#### Document passage ####
One year later, in McNaughton v. Eaton, 121 Utah 394, 242 P.2d 570 (1952), this court addressed a dispute in which a natural wash was adjacent to irrigated land. Water accumulated in the wash from three sources: (1) natural waterways; (2) excess water diverted out of a nearby canal; and (3) waste water from irrigated lands on both sides of the wash. This court held that all three of these water sources were subject to reappropriation from the wash, but warned that the reappropriator acquired no rights as against the original appropriator to have the waste water continue to escape to the wash. We stated that the reappropriator of such water cannot require the first appropriator to continue to waste such water so that it will be available for use by the reappropriator. As long as the original appropriator has possession and control thereof, he may sell or transfer the right to the use of such waters to someone other than the reappropriator as long as he does so in good faith and they are beneficially used, or he may recapture and use them for further beneficial use if he does so before they get beyond his property and control.
####
- [Problem set]
[1] Decide whether each statement agrees with the passage on McNaughton v. Eaton: (a) water in the wash came from three sources; (b) the reappropriator may require the original appropriator to keep letting waste water escape to the wash; (c) the original appropriator may recapture the water for further use after it has passed beyond his property and control. Answer yes or no for each, and quote the words of the passage that decide it.
[2] Write the next part of the passage on McNaughton v. Eaton, beginning after its final sentence.
The listing plays no part in any of this.
#### Extracted data ####
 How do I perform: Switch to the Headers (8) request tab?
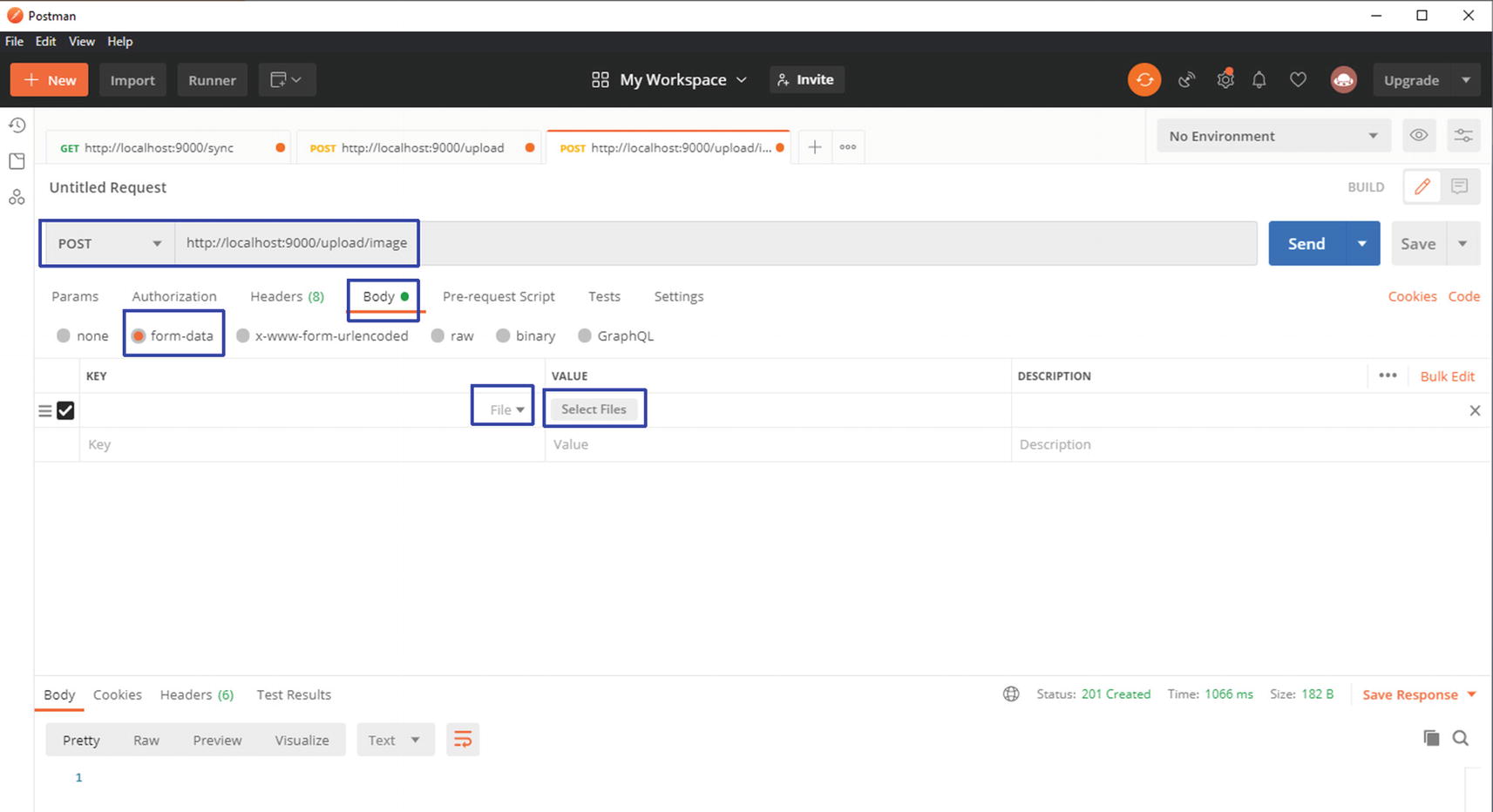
####
#### Extracted data ####
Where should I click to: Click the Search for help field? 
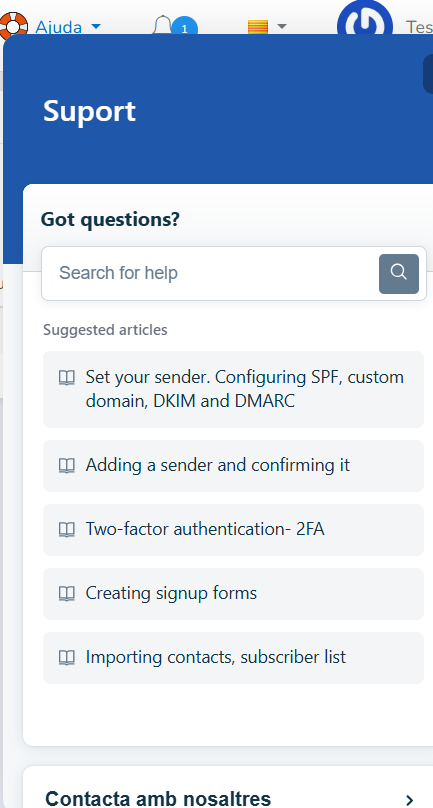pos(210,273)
####
- [Responses by task]
[1]
(a) Yes: "Water accumulated in the wash from three sources"
(b) No: "the reappropriator of such water cannot require the first appropriator to continue to waste such water"
(c) No: "if he does so before they get beyond his property and control"

[2]
121 Utah at 403-04, 242 P.2d at 574.

In two later cases, we again recognized and restated the rule that an upstream irrigator had the right to completely consume all the water it diverted by using it over and over again. However, in each case we carved out an exception to the general rule specific to the fact situation before the court. In East Bench Irrigation Co. v. Deseret Irrigation Co., 2 Utah 2d 170, 271 P.2d 449 (1954), we held that the rule did not apply when the runoff or waste water returned to the stream from which it was originally diverted. We quoted from Wells A. Hutchins, Selected Problems in the Law of Water Rights in the West 362-68 (1942):

Appropriations may generally be made of waste water which...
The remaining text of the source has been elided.